(Entries taken from a collection)
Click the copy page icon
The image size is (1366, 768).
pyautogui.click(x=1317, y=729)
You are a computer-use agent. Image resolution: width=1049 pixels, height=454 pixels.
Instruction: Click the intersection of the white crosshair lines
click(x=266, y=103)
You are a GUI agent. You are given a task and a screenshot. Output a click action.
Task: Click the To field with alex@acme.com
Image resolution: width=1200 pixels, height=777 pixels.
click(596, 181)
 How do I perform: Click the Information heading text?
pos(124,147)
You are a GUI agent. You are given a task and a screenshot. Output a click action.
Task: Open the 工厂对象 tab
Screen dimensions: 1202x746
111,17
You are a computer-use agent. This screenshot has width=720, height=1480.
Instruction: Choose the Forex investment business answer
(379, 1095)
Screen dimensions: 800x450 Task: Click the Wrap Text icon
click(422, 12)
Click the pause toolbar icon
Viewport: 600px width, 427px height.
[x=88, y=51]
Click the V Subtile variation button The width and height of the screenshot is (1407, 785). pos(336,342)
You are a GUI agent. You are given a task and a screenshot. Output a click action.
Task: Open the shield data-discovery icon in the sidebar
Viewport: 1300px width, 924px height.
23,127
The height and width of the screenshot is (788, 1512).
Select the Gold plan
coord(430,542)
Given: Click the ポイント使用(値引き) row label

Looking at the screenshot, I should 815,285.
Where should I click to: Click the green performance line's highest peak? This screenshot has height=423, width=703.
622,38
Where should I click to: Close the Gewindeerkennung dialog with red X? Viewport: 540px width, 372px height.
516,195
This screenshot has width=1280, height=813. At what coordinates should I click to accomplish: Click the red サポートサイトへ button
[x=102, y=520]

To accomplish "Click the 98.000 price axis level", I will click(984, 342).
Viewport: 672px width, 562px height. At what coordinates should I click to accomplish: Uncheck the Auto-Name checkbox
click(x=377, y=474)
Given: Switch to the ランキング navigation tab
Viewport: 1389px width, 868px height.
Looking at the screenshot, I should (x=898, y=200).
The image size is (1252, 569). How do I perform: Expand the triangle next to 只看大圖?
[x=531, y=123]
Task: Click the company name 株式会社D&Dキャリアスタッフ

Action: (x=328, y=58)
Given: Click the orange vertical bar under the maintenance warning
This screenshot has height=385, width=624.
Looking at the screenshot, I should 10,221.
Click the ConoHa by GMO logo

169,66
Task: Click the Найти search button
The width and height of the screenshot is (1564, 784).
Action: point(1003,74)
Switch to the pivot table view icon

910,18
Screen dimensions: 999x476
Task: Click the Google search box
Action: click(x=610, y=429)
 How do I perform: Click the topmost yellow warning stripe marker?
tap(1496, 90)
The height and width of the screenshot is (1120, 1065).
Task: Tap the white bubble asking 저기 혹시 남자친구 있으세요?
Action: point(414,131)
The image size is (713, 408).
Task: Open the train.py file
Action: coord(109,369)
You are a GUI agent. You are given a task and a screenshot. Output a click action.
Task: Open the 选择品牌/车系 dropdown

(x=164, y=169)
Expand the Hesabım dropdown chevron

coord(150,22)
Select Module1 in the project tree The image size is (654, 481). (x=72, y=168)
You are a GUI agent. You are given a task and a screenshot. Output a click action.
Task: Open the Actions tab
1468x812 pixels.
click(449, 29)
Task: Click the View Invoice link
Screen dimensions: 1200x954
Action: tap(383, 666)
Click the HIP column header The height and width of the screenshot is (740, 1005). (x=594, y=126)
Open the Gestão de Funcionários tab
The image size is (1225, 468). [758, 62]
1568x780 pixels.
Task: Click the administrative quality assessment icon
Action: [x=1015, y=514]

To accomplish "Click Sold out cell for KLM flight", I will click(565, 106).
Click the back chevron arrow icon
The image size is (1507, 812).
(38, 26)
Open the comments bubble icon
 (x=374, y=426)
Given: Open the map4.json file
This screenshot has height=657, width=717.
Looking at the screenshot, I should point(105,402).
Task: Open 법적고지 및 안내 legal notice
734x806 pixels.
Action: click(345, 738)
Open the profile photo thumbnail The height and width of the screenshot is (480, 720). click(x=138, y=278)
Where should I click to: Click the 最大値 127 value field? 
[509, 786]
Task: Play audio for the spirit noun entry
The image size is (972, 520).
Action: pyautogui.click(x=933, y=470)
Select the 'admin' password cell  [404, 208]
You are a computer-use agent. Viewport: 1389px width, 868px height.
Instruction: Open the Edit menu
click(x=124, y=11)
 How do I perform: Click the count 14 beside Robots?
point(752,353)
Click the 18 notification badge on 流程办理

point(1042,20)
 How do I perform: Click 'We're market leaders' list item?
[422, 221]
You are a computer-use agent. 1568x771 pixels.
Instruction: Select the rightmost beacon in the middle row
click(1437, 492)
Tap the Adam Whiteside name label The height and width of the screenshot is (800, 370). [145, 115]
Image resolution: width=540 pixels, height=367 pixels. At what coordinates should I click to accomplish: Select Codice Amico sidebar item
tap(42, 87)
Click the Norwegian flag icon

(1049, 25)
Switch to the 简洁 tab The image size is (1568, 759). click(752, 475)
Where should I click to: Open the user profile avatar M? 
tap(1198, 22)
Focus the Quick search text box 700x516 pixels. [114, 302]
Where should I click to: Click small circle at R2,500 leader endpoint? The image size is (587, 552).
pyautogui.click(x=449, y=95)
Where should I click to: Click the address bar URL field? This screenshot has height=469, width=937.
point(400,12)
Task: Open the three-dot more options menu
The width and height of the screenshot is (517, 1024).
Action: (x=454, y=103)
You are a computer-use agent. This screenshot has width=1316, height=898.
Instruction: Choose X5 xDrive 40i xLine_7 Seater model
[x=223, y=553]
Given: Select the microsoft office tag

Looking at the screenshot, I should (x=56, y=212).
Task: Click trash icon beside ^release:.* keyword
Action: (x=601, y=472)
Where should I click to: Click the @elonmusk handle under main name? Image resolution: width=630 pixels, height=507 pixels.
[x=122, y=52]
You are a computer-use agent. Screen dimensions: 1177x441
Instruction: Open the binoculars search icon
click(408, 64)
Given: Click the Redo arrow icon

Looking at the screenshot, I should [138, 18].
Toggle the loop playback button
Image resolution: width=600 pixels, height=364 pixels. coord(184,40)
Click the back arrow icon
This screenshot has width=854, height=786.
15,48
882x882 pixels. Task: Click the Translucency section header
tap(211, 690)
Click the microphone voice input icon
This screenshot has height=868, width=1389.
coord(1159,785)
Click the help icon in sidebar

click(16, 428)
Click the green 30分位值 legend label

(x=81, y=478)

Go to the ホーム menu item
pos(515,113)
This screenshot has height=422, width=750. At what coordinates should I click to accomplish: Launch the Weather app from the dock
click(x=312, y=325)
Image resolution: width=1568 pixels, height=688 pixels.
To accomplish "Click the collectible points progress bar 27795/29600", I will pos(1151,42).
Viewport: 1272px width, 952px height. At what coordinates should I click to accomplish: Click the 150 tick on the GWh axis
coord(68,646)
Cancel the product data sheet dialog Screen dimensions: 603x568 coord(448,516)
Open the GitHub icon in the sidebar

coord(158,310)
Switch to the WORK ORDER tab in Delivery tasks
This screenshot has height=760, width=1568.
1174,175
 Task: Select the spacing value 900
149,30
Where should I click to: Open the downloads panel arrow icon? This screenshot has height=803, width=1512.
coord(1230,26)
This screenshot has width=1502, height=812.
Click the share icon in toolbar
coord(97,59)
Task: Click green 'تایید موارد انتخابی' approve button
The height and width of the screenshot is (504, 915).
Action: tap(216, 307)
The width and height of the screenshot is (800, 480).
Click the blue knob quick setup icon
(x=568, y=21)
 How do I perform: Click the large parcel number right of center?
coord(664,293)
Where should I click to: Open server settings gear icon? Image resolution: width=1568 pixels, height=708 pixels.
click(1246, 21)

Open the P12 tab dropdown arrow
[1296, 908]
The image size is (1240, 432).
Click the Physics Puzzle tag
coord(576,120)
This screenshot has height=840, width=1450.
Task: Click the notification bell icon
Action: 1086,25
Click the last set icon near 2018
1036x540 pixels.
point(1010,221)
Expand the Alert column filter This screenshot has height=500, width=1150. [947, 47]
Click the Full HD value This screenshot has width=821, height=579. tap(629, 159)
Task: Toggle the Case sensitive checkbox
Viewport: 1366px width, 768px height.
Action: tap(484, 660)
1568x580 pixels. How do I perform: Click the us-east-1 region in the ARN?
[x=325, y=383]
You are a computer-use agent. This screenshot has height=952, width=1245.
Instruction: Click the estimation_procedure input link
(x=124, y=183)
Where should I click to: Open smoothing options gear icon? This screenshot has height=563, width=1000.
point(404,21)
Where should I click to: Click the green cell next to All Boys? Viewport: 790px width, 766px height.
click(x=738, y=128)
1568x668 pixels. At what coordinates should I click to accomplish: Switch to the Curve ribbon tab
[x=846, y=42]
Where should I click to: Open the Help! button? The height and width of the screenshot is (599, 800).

◆ What you need to do ◆
Reproduce the material above word for word, from the line with "will click(565, 106)." up to and including the line with "Focus the Quick".

◆ The response ◆
To accomplish "Click Sold out cell for KLM flight", I will click(565, 106).
Click the back chevron arrow icon
The image size is (1507, 812).
(38, 26)
Open the comments bubble icon
 (x=374, y=426)
Given: Open the map4.json file
This screenshot has height=657, width=717.
Looking at the screenshot, I should point(105,402).
Task: Open 법적고지 및 안내 legal notice
734x806 pixels.
Action: click(345, 738)
Open the profile photo thumbnail The height and width of the screenshot is (480, 720). click(x=138, y=278)
Where should I click to: Click the 最大値 127 value field? 
[509, 786]
Task: Play audio for the spirit noun entry
The image size is (972, 520).
Action: pyautogui.click(x=933, y=470)
Select the 'admin' password cell  [404, 208]
You are a computer-use agent. Viewport: 1389px width, 868px height.
Instruction: Open the Edit menu
click(x=124, y=11)
 How do I perform: Click the count 14 beside Robots?
point(752,353)
Click the 18 notification badge on 流程办理

point(1042,20)
 How do I perform: Click 'We're market leaders' list item?
[422, 221]
You are a computer-use agent. 1568x771 pixels.
Instruction: Select the rightmost beacon in the middle row
click(1437, 492)
Tap the Adam Whiteside name label The height and width of the screenshot is (800, 370). [145, 115]
Image resolution: width=540 pixels, height=367 pixels. At what coordinates should I click to accomplish: Select Codice Amico sidebar item
tap(42, 87)
Click the Norwegian flag icon

(1049, 25)
Switch to the 简洁 tab The image size is (1568, 759). click(752, 475)
Where should I click to: Open the user profile avatar M? 
tap(1198, 22)
Focus the Quick search text box 700x516 pixels. [114, 302]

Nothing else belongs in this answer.